Luca was not sure where exactly Susan would pin his current business with the bubble-gum on the ‘behaving himself’ spectrum, but as it was a quiet preoccupation and his father’s own antics had once again taken centre-stage, he thought he was probably alright so far. At any rate, he was not inclined to destroy his chances by allowing his sister to draw him into one of her conspiratorial parent-bashing sessions. Luca knew from experience that being discovered as a participant in Ruth's vicious tête-à-têtes did not, in general, result in any T-Rex-based rewards... unless you counted the admittedly reptilian transformation of his mother when she reached peak anger zone.
And yet... The resort shop was not known for its consistency of stock. This year round, they could just as easily be kitted out with benevolent, Herbivorous, green inflatables. Herbivores would not do. Green would not do. Susan was on shaky ground with the T-Rex bribe, and they all knew it. As such, Ruth persevered with her provocations.
‘Look how annoying dad is. Just look at him. Even if you couldn't hear him, he'd be annoying. Mum’s about to lose it, look.’

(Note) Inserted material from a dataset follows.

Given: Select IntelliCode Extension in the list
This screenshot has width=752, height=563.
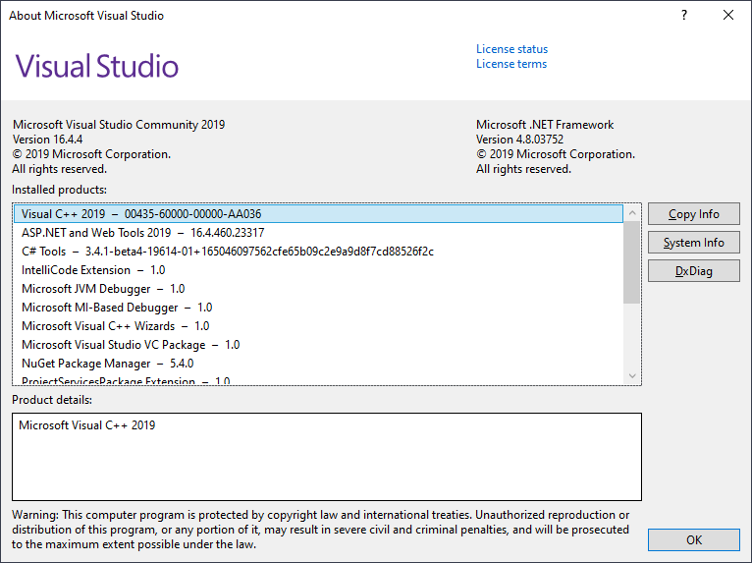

Luca, thinking resentfully of Diplodocuses - the gentle, boring fools - allowed himself a glance in the direction of his parents. Sure enough, Susan was at breaking point, shifting from foot to foot, beetroot-faced as Pete bellowed on about air conditioning to the now rather alarmed-looking car dealer.
‘Imagine you were mum and you had to kiss dad,’ whispered Ruth in Luca’s ear. Luca screamed. She clamped a hand over his sticky mouth. To her astonishment, the kerfuffle went unnoticed as their father opened, slammed and re-opened the driver door for the final time.